### Document text

- Theatrical release poster
- Directed by: G. Vasanthabalan
- Written by: B. Jeyamohan (dialogue)
- Screenplay by: G. Vasanthabalan B. Jeyamohan
- Story by: G. Vasanthabalan
- Produced by: Varun Manian S. Sashikanth
- Starring: Prithviraj Sukumaran Siddharth Vedhika Anaika Soti
- Cinematography: Nirav Shah
- Edited by: Praveen K. L.
- Music by: A. R. Rahman
- Production companies: YNOT Studios Radiance Media
- Distributed by: Dream Factory
- Release date: 28 November 2014;
- Running time: 150 minutes
- Country: India
- Language: Tamil
- Budget: ₹20 crore (US$2.1 million)

= Kaaviya Thalaivan (2014 film) =

2014 Indian film by Vasanthabalan

Kaaviya Thalaivan is a 2014 Indian Tamil-language historical drama film written and directed by Vasanthabalan and produced by S. Sashikanth and Varun Manian under their production companies YNOT Studios and Radiance Media Group. It stars Prithviraj Sukumaran and Siddharth in the lead roles along with Vedhika, Anaika Soti, Nassar, Thambi Ramaiah, Ponvannan, Mansoor Ali Khan and others in supporting roles. The film's music was composed by A. R. Rahman. Set in the early 20th century, the film is about the lives of two theatre artistes and the competition that exists between them in a small drama troupe.

The project was announced by YNOT Studios in September 2012, and principal photography of the film commenced in June 2013. The soundtrack and background score were composed by A. R. Rahman; while cinematography was handled by Nirav Shah and editing by Praveen K. L.. The costume designs were done by Perumal Selvam and Niranjani Ahathian, and Pattanam Rasheed was the make-up artist.

######
### Given data

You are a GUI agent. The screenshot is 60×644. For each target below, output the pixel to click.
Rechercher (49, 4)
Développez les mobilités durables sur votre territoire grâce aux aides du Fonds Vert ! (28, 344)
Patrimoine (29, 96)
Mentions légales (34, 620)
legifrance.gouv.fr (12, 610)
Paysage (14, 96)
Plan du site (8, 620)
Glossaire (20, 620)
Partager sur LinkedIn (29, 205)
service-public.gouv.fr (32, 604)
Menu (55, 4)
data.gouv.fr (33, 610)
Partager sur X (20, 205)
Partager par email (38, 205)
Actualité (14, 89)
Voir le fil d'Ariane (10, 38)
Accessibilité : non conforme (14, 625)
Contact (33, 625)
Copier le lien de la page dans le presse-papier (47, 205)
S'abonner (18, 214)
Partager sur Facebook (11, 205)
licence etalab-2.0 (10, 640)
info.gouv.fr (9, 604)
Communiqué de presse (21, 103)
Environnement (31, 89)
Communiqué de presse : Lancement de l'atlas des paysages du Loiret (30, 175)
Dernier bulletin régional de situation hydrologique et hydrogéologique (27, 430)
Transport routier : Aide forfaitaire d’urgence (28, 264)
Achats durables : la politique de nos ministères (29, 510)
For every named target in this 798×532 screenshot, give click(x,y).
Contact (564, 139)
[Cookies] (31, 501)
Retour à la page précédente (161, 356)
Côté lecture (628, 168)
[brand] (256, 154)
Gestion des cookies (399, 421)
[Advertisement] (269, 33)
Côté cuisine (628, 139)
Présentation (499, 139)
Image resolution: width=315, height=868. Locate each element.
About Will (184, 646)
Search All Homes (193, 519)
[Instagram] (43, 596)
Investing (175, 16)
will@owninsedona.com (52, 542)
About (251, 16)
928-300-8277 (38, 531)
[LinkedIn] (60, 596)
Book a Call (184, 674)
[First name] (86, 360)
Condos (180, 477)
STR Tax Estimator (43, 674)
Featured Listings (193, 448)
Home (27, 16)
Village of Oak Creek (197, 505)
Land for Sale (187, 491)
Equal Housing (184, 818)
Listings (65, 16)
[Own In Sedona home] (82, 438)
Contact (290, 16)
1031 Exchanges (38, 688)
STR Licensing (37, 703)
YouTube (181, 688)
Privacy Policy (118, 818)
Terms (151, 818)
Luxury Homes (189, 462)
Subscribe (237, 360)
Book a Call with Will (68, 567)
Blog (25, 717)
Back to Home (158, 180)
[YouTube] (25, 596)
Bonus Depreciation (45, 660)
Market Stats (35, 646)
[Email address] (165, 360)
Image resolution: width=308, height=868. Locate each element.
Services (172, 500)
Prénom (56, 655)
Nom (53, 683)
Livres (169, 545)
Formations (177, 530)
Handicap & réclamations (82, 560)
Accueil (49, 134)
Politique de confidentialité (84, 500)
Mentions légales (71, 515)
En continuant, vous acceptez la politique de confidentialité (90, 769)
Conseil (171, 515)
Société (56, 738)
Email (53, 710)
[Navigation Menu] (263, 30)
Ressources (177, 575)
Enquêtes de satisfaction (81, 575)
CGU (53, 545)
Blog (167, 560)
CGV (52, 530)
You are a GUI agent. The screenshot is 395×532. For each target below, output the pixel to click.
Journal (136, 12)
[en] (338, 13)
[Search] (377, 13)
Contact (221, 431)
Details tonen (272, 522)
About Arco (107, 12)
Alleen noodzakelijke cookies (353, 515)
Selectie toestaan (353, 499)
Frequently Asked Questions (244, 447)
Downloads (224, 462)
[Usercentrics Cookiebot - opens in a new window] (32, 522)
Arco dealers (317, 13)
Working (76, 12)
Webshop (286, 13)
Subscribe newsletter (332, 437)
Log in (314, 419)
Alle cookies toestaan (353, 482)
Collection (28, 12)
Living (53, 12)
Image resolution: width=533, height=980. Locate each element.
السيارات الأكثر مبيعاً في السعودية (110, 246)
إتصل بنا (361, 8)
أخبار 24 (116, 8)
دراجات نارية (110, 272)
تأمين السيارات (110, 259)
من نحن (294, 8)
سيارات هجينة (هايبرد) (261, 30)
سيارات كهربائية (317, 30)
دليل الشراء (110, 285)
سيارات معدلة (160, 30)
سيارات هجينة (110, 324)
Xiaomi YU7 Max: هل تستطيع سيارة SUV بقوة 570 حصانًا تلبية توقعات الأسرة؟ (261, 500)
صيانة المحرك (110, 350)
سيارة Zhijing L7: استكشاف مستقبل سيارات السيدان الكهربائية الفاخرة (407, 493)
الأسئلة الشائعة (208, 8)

######

_Directions_
Retype the passage of the Kaaviya Thalaivan article word for word, starting at "- Screenplay by: G." and ending at "crore (US$2.1 million)". Rely only on the Kaaviya Thalaivan article.

_The output_
- Screenplay by: G. Vasanthabalan B. Jeyamohan
- Story by: G. Vasanthabalan
- Produced by: Varun Manian S. Sashikanth
- Starring: Prithviraj Sukumaran Siddharth Vedhika Anaika Soti
- Cinematography: Nirav Shah
- Edited by: Praveen K. L.
- Music by: A. R. Rahman
- Production companies: YNOT Studios Radiance Media
- Distributed by: Dream Factory
- Release date: 28 November 2014;
- Running time: 150 minutes
- Country: India
- Language: Tamil
- Budget: ₹20 crore (US$2.1 million)